Africans are taking action
African citizens are pitching in, refusing to watch all this from the side lines. Despite the fighting that broke out six months ago in South Sudan, many people there have gone above and beyond to help others, regardless of ethnicity. Fourteen African leaders have publically demanded South Sudan’s President Kiir and Vice President Machar stop the bloodshed. In Somalia, civil society organizations warn that people there are living far below acceptable living standards.
And in a bid to raise awareness for the crises, Africans Act 4 Africa are hosting football matches across Africa today as a sign of solidarity with their brothers and sisters in South Sudan, Sudan, Somalia and the Central African Republic. Since football is a universal language, we can enjoy the World Cup and at the same time stand in solidarity with those who need a leg up.
It's not too late...
Three years ago, the world failed to prevent famine in the Horn of Africa. Afterwards, Europe’s humanitarian aid boss, Kristalina Georgieva, said that “too often the massive response comes when the crisis is already deepening and on the six o’clock news.” So, as we follow the football matches and see the goals replayed time and again on big screens, we should spare a thought for those out of the spotlight.
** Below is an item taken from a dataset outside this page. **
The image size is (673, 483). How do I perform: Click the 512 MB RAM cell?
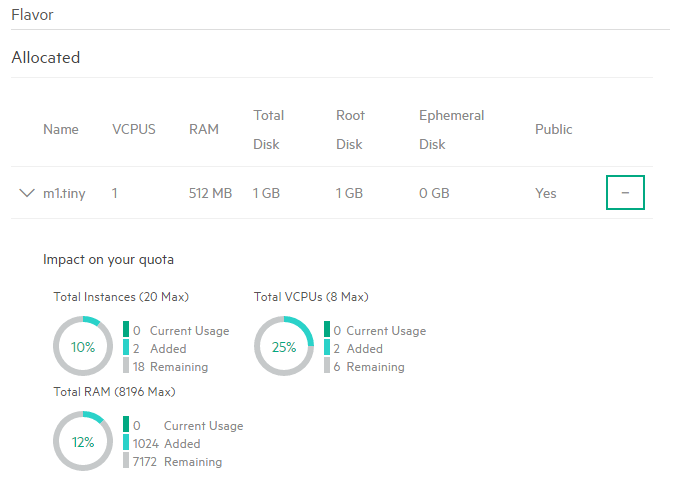(210, 193)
It’s not too late to prevent famine in South Sudan or stop the conflicts in Sudan, Somalia and the Central African Republic from worsening. We can save lives by getting people the help they need and by pressuring world leaders to lend their weight to end these conflicts.
We know from experience we don’t get extra time. The African Union and the international community need to get off the bench and get in the game. Now.